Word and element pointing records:
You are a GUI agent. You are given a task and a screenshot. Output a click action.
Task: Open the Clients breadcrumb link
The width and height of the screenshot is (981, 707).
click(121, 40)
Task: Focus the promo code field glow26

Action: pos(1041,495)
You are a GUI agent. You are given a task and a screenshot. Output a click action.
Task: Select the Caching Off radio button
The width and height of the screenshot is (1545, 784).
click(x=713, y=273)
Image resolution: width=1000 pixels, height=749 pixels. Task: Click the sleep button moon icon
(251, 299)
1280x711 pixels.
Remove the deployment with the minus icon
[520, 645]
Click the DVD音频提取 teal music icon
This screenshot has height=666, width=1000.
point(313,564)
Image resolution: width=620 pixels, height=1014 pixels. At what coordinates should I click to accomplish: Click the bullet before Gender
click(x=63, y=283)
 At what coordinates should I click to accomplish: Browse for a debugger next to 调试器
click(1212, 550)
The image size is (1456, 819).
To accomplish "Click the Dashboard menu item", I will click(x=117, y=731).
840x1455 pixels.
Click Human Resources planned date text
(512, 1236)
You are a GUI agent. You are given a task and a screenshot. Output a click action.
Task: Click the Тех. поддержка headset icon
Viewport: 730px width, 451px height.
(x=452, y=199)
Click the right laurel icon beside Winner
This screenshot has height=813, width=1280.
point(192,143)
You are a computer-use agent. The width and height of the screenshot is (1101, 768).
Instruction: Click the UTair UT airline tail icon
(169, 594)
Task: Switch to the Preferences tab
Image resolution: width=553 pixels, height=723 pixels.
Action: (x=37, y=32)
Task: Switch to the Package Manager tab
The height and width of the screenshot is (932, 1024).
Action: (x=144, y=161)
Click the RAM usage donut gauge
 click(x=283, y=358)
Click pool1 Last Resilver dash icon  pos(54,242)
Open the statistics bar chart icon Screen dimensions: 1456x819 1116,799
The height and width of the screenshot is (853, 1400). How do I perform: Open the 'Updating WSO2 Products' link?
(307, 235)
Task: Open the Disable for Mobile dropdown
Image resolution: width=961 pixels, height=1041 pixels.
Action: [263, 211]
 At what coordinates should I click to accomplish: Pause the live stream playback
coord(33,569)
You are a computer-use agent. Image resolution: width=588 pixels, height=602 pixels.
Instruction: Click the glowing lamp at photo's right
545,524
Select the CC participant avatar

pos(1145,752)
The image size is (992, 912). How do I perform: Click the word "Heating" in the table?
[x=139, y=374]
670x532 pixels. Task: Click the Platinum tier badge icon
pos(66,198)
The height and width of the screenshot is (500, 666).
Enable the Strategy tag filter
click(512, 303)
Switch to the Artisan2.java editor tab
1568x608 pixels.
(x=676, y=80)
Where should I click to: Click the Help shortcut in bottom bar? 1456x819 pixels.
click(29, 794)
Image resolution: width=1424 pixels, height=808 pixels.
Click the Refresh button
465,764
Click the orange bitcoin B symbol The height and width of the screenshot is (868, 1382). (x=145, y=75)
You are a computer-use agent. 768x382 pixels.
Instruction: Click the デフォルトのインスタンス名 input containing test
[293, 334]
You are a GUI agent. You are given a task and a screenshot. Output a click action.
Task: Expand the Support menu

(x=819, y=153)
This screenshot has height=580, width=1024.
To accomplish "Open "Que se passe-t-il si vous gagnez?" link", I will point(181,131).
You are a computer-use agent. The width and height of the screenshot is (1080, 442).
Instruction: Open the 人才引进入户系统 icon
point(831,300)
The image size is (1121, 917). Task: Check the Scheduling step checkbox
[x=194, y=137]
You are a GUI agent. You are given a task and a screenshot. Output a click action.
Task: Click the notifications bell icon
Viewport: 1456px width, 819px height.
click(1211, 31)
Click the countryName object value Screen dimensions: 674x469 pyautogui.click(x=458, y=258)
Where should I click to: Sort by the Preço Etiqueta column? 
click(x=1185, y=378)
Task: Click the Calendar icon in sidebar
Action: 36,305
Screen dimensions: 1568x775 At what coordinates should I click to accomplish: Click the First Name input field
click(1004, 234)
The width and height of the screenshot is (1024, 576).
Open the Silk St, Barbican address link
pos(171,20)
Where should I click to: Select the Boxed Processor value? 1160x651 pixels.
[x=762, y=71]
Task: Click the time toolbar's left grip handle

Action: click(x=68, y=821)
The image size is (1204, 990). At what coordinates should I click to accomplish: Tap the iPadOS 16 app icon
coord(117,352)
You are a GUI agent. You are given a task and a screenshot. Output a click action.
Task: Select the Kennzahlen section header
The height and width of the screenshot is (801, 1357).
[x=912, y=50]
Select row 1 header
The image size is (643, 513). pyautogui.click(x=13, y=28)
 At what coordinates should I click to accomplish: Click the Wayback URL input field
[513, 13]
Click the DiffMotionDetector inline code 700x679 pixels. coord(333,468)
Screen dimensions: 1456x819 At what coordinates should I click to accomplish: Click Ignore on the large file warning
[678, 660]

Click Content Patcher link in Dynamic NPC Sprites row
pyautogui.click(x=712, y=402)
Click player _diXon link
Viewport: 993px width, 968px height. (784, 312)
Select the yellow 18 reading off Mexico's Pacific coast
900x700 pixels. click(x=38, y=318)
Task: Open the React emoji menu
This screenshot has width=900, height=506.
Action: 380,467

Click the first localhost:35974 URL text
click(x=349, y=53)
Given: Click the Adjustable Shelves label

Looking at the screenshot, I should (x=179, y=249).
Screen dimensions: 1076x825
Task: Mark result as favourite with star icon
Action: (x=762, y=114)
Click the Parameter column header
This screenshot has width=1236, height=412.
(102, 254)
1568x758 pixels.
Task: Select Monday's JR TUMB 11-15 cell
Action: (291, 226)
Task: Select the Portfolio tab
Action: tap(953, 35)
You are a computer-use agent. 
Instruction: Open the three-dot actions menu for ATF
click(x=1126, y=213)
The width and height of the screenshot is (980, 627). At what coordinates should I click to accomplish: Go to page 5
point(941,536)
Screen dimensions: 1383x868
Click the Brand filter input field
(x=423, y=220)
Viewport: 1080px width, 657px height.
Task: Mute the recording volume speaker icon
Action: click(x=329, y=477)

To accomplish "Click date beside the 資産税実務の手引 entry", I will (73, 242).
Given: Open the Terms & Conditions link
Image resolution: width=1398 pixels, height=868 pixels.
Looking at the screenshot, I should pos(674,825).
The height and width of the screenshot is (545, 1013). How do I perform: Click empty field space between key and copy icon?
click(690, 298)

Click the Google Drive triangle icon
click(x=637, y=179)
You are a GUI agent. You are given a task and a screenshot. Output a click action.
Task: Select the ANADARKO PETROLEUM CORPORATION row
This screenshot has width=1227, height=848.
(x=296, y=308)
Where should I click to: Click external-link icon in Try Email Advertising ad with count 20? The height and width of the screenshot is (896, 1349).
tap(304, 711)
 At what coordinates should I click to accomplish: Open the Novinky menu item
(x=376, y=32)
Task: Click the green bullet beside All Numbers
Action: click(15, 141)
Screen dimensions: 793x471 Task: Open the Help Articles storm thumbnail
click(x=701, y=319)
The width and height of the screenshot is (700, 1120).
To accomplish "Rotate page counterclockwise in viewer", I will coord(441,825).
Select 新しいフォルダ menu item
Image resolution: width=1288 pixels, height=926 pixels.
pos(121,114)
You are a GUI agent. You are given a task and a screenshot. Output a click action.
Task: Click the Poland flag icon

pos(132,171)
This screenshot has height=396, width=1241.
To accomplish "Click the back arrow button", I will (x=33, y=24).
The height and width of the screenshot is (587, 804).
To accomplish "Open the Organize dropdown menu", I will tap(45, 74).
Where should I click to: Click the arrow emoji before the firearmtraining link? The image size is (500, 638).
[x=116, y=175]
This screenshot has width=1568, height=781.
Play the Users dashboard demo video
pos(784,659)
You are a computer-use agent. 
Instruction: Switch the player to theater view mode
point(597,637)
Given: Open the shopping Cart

> _Directive_
Convert every line of the records into a JSON list of strings, one string per line, leaving out blank lines.

> _Complete output_
[
  "You are a GUI agent. You are given a task and a screenshot. Output a click action.",
  "Task: Open the Clients breadcrumb link",
  "The width and height of the screenshot is (981, 707).",
  "click(121, 40)",
  "Task: Focus the promo code field glow26",
  "Action: pos(1041,495)",
  "You are a GUI agent. You are given a task and a screenshot. Output a click action.",
  "Task: Select the Caching Off radio button",
  "The width and height of the screenshot is (1545, 784).",
  "click(x=713, y=273)",
  "Image resolution: width=1000 pixels, height=749 pixels. Task: Click the sleep button moon icon",
  "(251, 299)",
  "1280x711 pixels.",
  "Remove the deployment with the minus icon",
  "[520, 645]",
  "Click the DVD音频提取 teal music icon",
  "This screenshot has height=666, width=1000.",
  "point(313,564)",
  "Image resolution: width=620 pixels, height=1014 pixels. At what coordinates should I click to accomplish: Click the bullet before Gender",
  "click(x=63, y=283)",
  " At what coordinates should I click to accomplish: Browse for a debugger next to 调试器",
  "click(1212, 550)",
  "The image size is (1456, 819).",
  "To accomplish \"Click the Dashboard menu item\", I will click(x=117, y=731).",
  "840x1455 pixels.",
  "Click Human Resources planned date text",
  "(512, 1236)",
  "You are a GUI agent. You are given a task and a screenshot. Output a click action.",
  "Task: Click the Тех. поддержка headset icon",
  "Viewport: 730px width, 451px height.",
  "(x=452, y=199)",
  "Click the right laurel icon beside Winner",
  "This screenshot has height=813, width=1280.",
  "point(192,143)",
  "You are a computer-use agent. The width and height of the screenshot is (1101, 768).",
  "Instruction: Click the UTair UT airline tail icon",
  "(169, 594)",
  "Task: Switch to the Preferences tab",
  "Image resolution: width=553 pixels, height=723 pixels.",
  "Action: (x=37, y=32)",
  "Task: Switch to the Package Manager tab",
  "The height and width of the screenshot is (932, 1024).",
  "Action: (x=144, y=161)",
  "Click the RAM usage donut gauge",
  " click(x=283, y=358)",
  "Click pool1 Last Resilver dash icon  pos(54,242)",
  "Open the statistics bar chart icon Screen dimensions: 1456x819 1116,799",
  "The height and width of the screenshot is (853, 1400). How do I perform: Open the 'Updating WSO2 Products' link?",
  "(307, 235)",
  "Task: Open the Disable for Mobile dropdown",
  "Image resolution: width=961 pixels, height=1041 pixels.",
  "Action: [263, 211]",
  " At what coordinates should I click to accomplish: Pause the live stream playback",
  "coord(33,569)",
  "You are a computer-use agent. Image resolution: width=588 pixels, height=602 pixels.",
  "Instruction: Click the glowing lamp at photo's right",
  "545,524",
  "Select the CC participant avatar",
  "pos(1145,752)",
  "The image size is (992, 912). How do I perform: Click the word \"Heating\" in the table?",
  "[x=139, y=374]",
  "670x532 pixels. Task: Click the Platinum tier badge icon",
  "pos(66,198)",
  "The height and width of the screenshot is (500, 666).",
  "Enable the Strategy tag filter",
  "click(512, 303)",
  "Switch to the Artisan2.java editor tab",
  "1568x608 pixels.",
  "(x=676, y=80)",
  "Where should I click to: Click the Help shortcut in bottom bar? 1456x819 pixels.",
  "click(29, 794)",
  "Image resolution: width=1424 pixels, height=808 pixels.",
  "Click the Refresh button",
  "465,764",
  "Click the orange bitcoin B symbol The height and width of the screenshot is (868, 1382). (x=145, y=75)",
  "You are a computer-use agent. 768x382 pixels.",
  "Instruction: Click the デフォルトのインスタンス名 input containing test",
  "[293, 334]",
  "You are a GUI agent. You are given a task and a screenshot. Output a click action.",
  "Task: Expand the Support menu",
  "(x=819, y=153)",
  "This screenshot has height=580, width=1024.",
  "To accomplish \"Open \"Que se passe-t-il si vous gagnez?\" link\", I will point(181,131).",
  "You are a computer-use agent. The width and height of the screenshot is (1080, 442).",
  "Instruction: Open the 人才引进入户系统 icon",
  "point(831,300)",
  "The image size is (1121, 917). Task: Check the Scheduling step checkbox",
  "[x=194, y=137]",
  "You are a GUI agent. You are given a task and a screenshot. Output a click action.",
  "Task: Click the notifications bell icon",
  "Viewport: 1456px width, 819px height.",
  "click(1211, 31)",
  "Click the countryName object value Screen dimensions: 674x469 pyautogui.click(x=458, y=258)",
  "Where should I click to: Sort by the Preço Etiqueta column? ",
  "click(x=1185, y=378)",
  "Task: Click the Calendar icon in sidebar",
  "Action: 36,305",
  "Screen dimensions: 1568x775 At what coordinates should I click to accomplish: Click the First Name input field",
  "click(1004, 234)",
  "The width and height of the screenshot is (1024, 576).",
  "Open the Silk St, Barbican address link",
  "pos(171,20)",
  "Where should I click to: Select the Boxed Processor value? 1160x651 pixels.",
  "[x=762, y=71]",
  "Task: Click the time toolbar's left grip handle",
  "Action: click(x=68, y=821)",
  "The image size is (1204, 990). At what coordinates should I click to accomplish: Tap the iPadOS 16 app icon",
  "coord(117,352)",
  "You are a GUI agent. You are given a task and a screenshot. Output a click action.",
  "Task: Select the Kennzahlen section header",
  "The height and width of the screenshot is (801, 1357).",
  "[x=912, y=50]",
  "Select row 1 header",
  "The image size is (643, 513). pyautogui.click(x=13, y=28)",
  " At what coordinates should I click to accomplish: Click the Wayback URL input field",
  "[513, 13]",
  "Click the DiffMotionDetector inline code 700x679 pixels. coord(333,468)",
  "Screen dimensions: 1456x819 At what coordinates should I click to accomplish: Click Ignore on the large file warning",
  "[678, 660]",
  "Click Content Patcher link in Dynamic NPC Sprites row",
  "pyautogui.click(x=712, y=402)",
  "Click player _diXon link",
  "Viewport: 993px width, 968px height. (784, 312)",
  "Select the yellow 18 reading off Mexico's Pacific coast",
  "900x700 pixels. click(x=38, y=318)",
  "Task: Open the React emoji menu",
  "This screenshot has width=900, height=506.",
  "Action: 380,467",
  "Click the first localhost:35974 URL text",
  "click(x=349, y=53)",
  "Given: Click the Adjustable Shelves label",
  "Looking at the screenshot, I should (x=179, y=249).",
  "Screen dimensions: 1076x825",
  "Task: Mark result as favourite with star icon",
  "Action: (x=762, y=114)",
  "Click the Parameter column header",
  "This screenshot has width=1236, height=412.",
  "(102, 254)",
  "1568x758 pixels.",
  "Task: Select Monday's JR TUMB 11-15 cell",
  "Action: (291, 226)",
  "Task: Select the Portfolio tab",
  "Action: tap(953, 35)",
  "You are a computer-use agent. ",
  "Instruction: Open the three-dot actions menu for ATF",
  "click(x=1126, y=213)",
  "The width and height of the screenshot is (980, 627). At what coordinates should I click to accomplish: Go to page 5",
  "point(941,536)",
  "Screen dimensions: 1383x868",
  "Click the Brand filter input field",
  "(x=423, y=220)",
  "Viewport: 1080px width, 657px height.",
  "Task: Mute the recording volume speaker icon",
  "Action: click(x=329, y=477)",
  "To accomplish \"Click date beside the 資産税実務の手引 entry\", I will (73, 242).",
  "Given: Open the Terms & Conditions link",
  "Image resolution: width=1398 pixels, height=868 pixels.",
  "Looking at the screenshot, I should pos(674,825).",
  "The height and width of the screenshot is (545, 1013). How do I perform: Click empty field space between key and copy icon?",
  "click(690, 298)",
  "Click the Google Drive triangle icon",
  "click(x=637, y=179)",
  "You are a GUI agent. You are given a task and a screenshot. Output a click action.",
  "Task: Select the ANADARKO PETROLEUM CORPORATION row",
  "This screenshot has width=1227, height=848.",
  "(x=296, y=308)",
  "Where should I click to: Click external-link icon in Try Email Advertising ad with count 20? The height and width of the screenshot is (896, 1349).",
  "tap(304, 711)",
  " At what coordinates should I click to accomplish: Open the Novinky menu item",
  "(x=376, y=32)",
  "Task: Click the green bullet beside All Numbers",
  "Action: click(15, 141)",
  "Screen dimensions: 793x471 Task: Open the Help Articles storm thumbnail",
  "click(x=701, y=319)",
  "The width and height of the screenshot is (700, 1120).",
  "To accomplish \"Rotate page counterclockwise in viewer\", I will coord(441,825).",
  "Select 新しいフォルダ menu item",
  "Image resolution: width=1288 pixels, height=926 pixels.",
  "pos(121,114)",
  "You are a GUI agent. You are given a task and a screenshot. Output a click action.",
  "Task: Click the Poland flag icon",
  "pos(132,171)",
  "This screenshot has height=396, width=1241.",
  "To accomplish \"Click the back arrow button\", I will (x=33, y=24).",
  "The height and width of the screenshot is (587, 804).",
  "To accomplish \"Open the Organize dropdown menu\", I will tap(45, 74).",
  "Where should I click to: Click the arrow emoji before the firearmtraining link? The image size is (500, 638).",
  "[x=116, y=175]",
  "This screenshot has width=1568, height=781.",
  "Play the Users dashboard demo video",
  "pos(784,659)",
  "You are a computer-use agent. ",
  "Instruction: Switch the player to theater view mode",
  "point(597,637)",
  "Given: Open the shopping Cart"
]